[Zope-dev] ZPatterns design questions

John Eikenberry jae-zdev@kavi.com
Tue, 3 Oct 2000 15:46:15 -0700


Phillip J. Eby wrote:

> If I can offer a suggestion...  

Please...

> It sounds to me like you don't need SheetProviders at all, if you
> effectively define the property sheets as part of your class, and make
> the attributes direct attributes on the DataSkin.  You then need only set

Ok, I'm feeling pretty stupid right now but I have to ask what you mean by
"define the property sheets as part of your class"? Do you mean using
something like this in the DataSkin subclass:

def __init__(self,id):
    self.DataSkin.__init__(self,id)
    ps = self.propertysheets
    ps.manage_addPropertySheet('CompanyData','CompanyData')
    ps.get('CompanyData')._properties = (
        {'id':'name', 'type':'string',  'mode':'w'},
        ...
        )
        
> up a single trigger that checks whether any of the attributes you want to
> mirror have changed, and then fires that off to the SQL db.  It would

By 'trigger' you are referring to a RuleAgent plugin? Hmm... I had briefly
thought about this, but most of the discussions relating to interfacing to
an external RDB seemed to indicate subclassing a SheetProvider was the best
course of action. I'll have look into this (hadn't spent much time figuring
out RuleAgents yet).

> actually be a bit easier to set up if you were using a ZClass, since you
> could create the property sheets there by just adding "DataSkin Property
> Sheet" objects to the ZClass.  But the basic principle would still apply.

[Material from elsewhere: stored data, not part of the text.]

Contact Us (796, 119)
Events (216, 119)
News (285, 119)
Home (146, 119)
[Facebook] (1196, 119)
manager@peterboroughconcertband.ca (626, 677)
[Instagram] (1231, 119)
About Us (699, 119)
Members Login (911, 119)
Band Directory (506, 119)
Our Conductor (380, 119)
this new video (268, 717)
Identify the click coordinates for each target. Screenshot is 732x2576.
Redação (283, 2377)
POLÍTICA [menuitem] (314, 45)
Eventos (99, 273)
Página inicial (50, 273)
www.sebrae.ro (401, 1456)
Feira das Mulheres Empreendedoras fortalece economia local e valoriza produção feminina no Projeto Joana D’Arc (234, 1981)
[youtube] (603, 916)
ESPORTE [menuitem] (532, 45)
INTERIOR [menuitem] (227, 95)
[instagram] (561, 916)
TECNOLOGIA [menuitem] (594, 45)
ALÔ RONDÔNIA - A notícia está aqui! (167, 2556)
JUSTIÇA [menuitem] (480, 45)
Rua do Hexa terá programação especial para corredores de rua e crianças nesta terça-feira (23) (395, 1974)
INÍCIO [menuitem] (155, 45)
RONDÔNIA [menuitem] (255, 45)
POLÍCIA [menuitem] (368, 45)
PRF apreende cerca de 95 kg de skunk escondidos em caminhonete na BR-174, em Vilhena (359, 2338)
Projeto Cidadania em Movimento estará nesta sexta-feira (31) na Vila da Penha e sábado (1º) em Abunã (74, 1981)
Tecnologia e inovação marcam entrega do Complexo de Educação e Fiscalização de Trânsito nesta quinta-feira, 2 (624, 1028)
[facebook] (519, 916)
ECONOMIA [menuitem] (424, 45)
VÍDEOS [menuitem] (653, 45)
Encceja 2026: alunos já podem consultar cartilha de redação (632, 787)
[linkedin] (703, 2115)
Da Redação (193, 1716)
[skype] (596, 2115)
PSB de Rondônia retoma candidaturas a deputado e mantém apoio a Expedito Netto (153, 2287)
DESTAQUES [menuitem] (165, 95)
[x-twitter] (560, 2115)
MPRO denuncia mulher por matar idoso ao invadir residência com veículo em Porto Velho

We've come to the conclusion that ZClasses really are more a hinderance
than a help, trading functionality for shorter learning curve. With
straight python code you get much more control and the ability to use
conventional editors and tools (cvs), without losing anything besides a bit
of time figuring things out (which is better in the long run anyways).

-- 

John Eikenberry
[jae@zhar.net - http://zhar.net]
______________________________________________________________
"A society that will trade a little liberty for a little order
 will deserve neither and lose both."